┌────────

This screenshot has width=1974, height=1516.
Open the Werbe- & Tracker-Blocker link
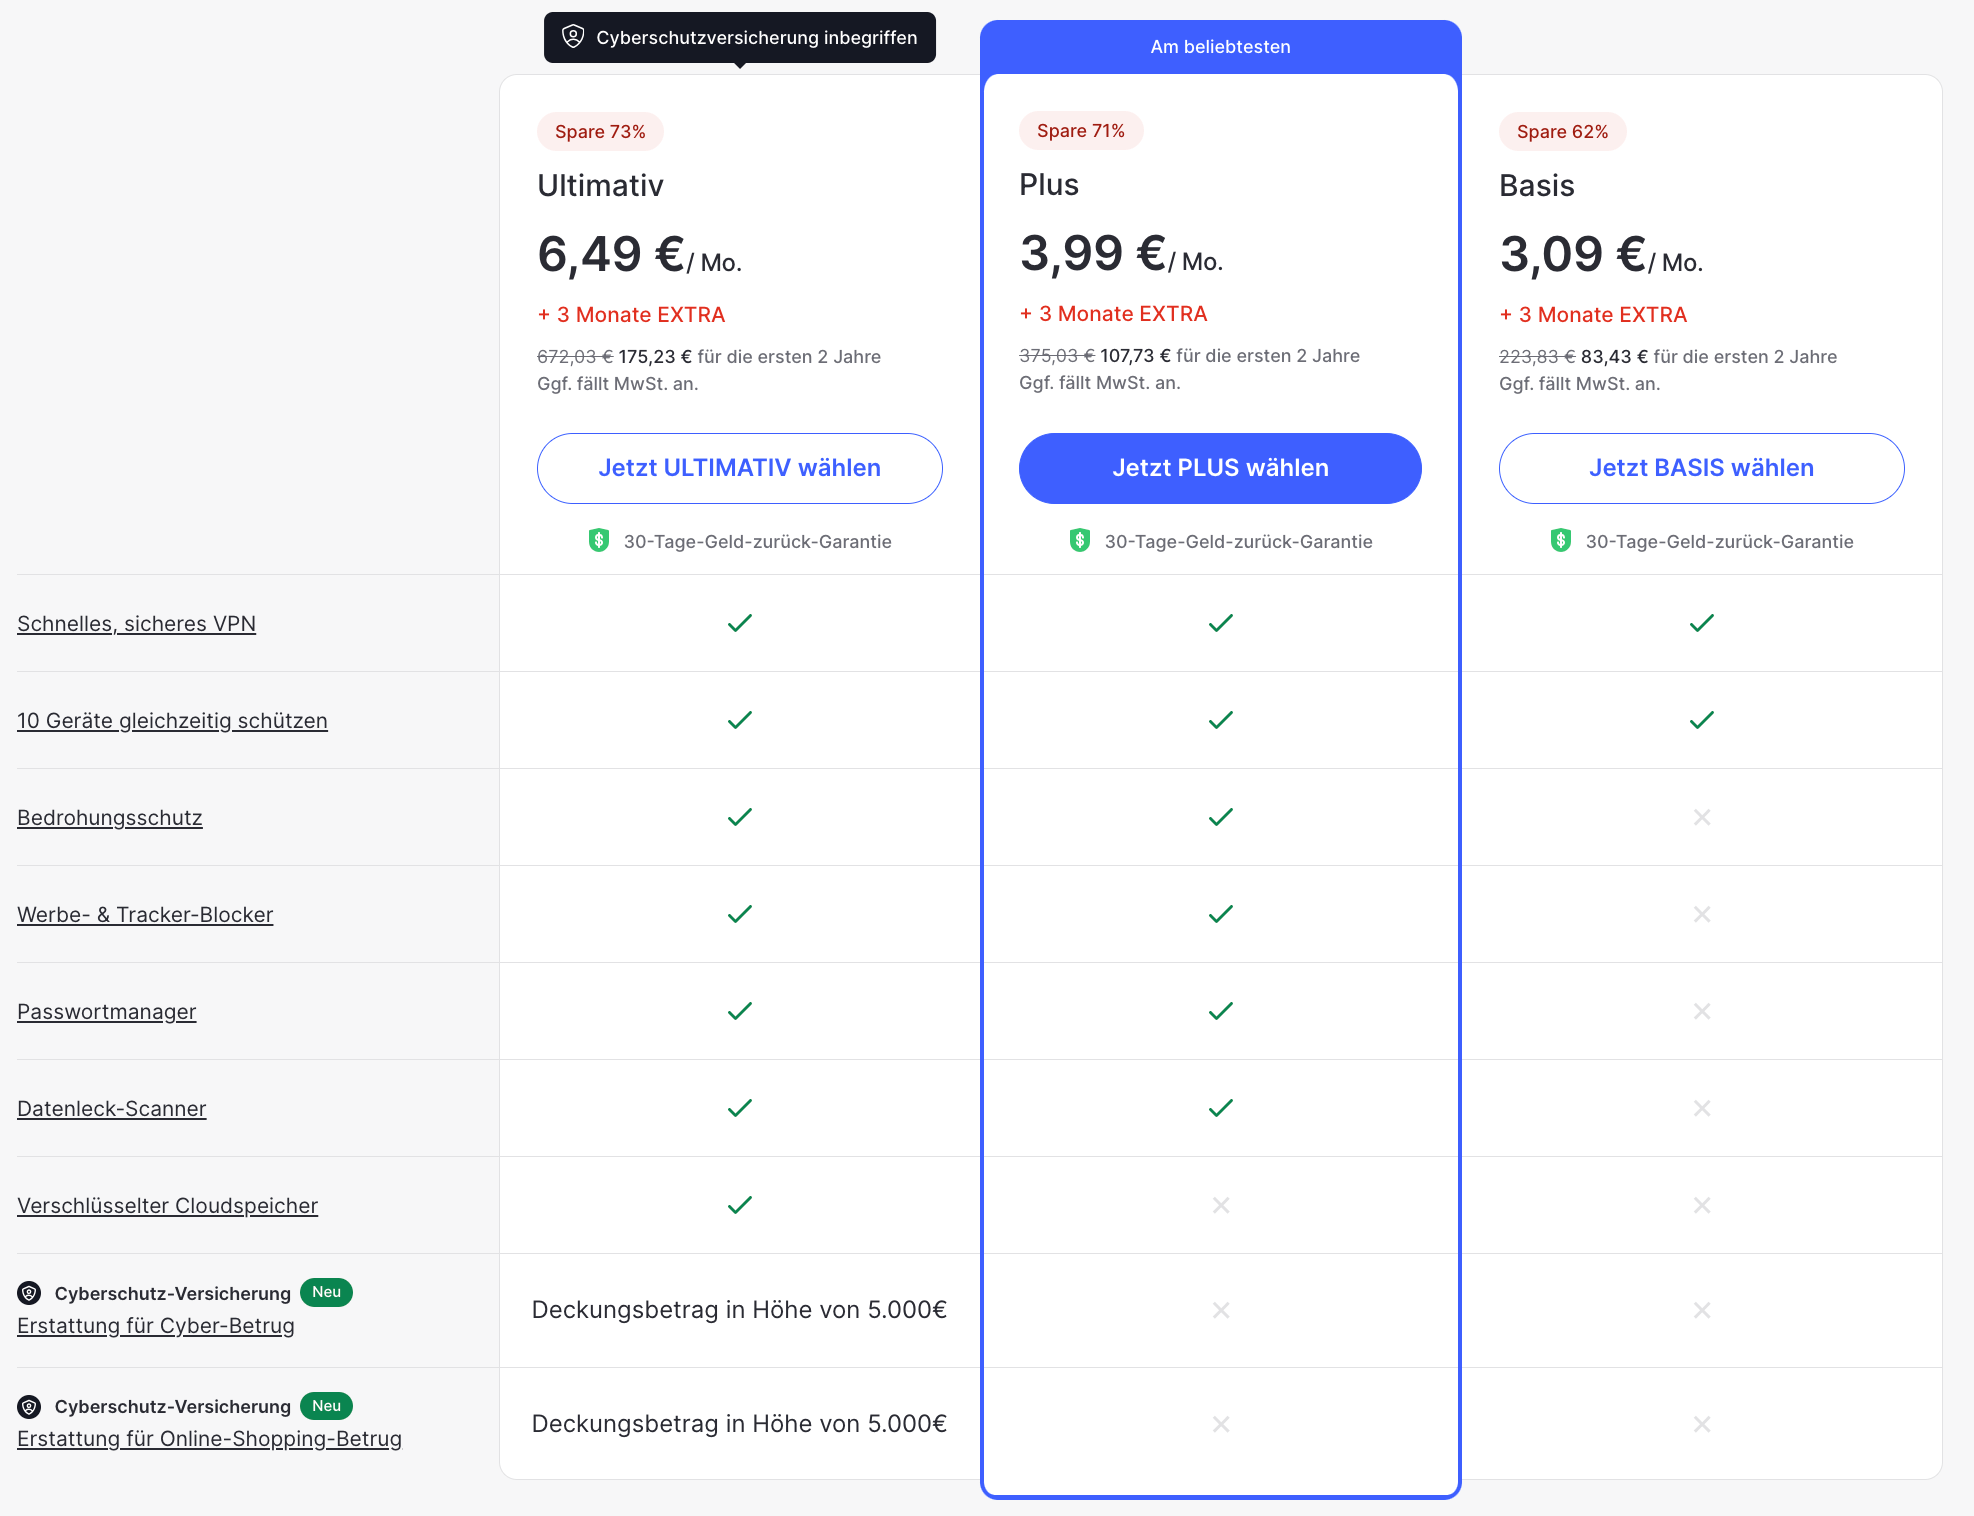click(x=145, y=915)
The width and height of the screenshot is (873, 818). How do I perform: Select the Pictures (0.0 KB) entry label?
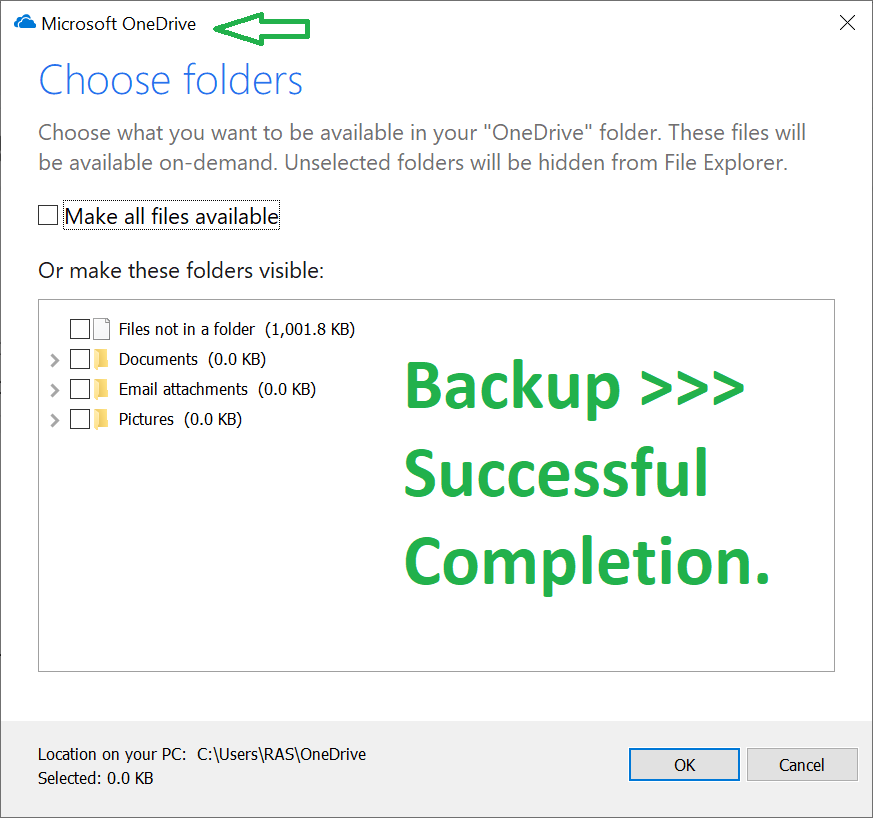click(180, 419)
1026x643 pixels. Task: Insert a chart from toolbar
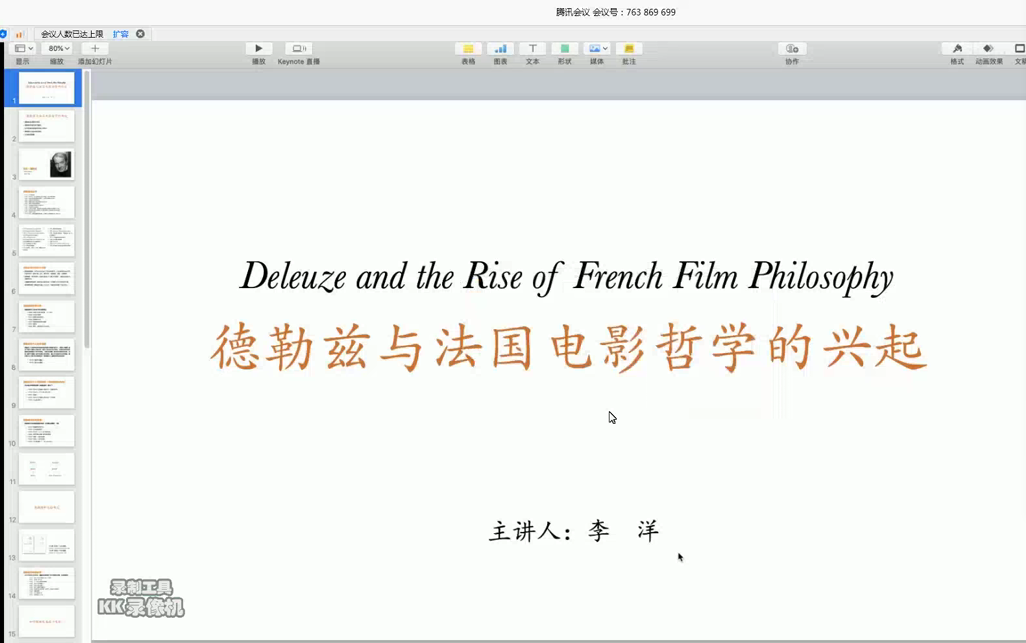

└────────

### WHAT YOU NEED TO DO
Whatever the records hold apart from pictures should be repeated exactly.

### FINAL ANSWER
This screenshot has width=1974, height=1516.
Open the Werbe- & Tracker-Blocker link
click(x=145, y=915)
The width and height of the screenshot is (873, 818). How do I perform: Select the Pictures (0.0 KB) entry label?
click(180, 419)
1026x643 pixels. Task: Insert a chart from toolbar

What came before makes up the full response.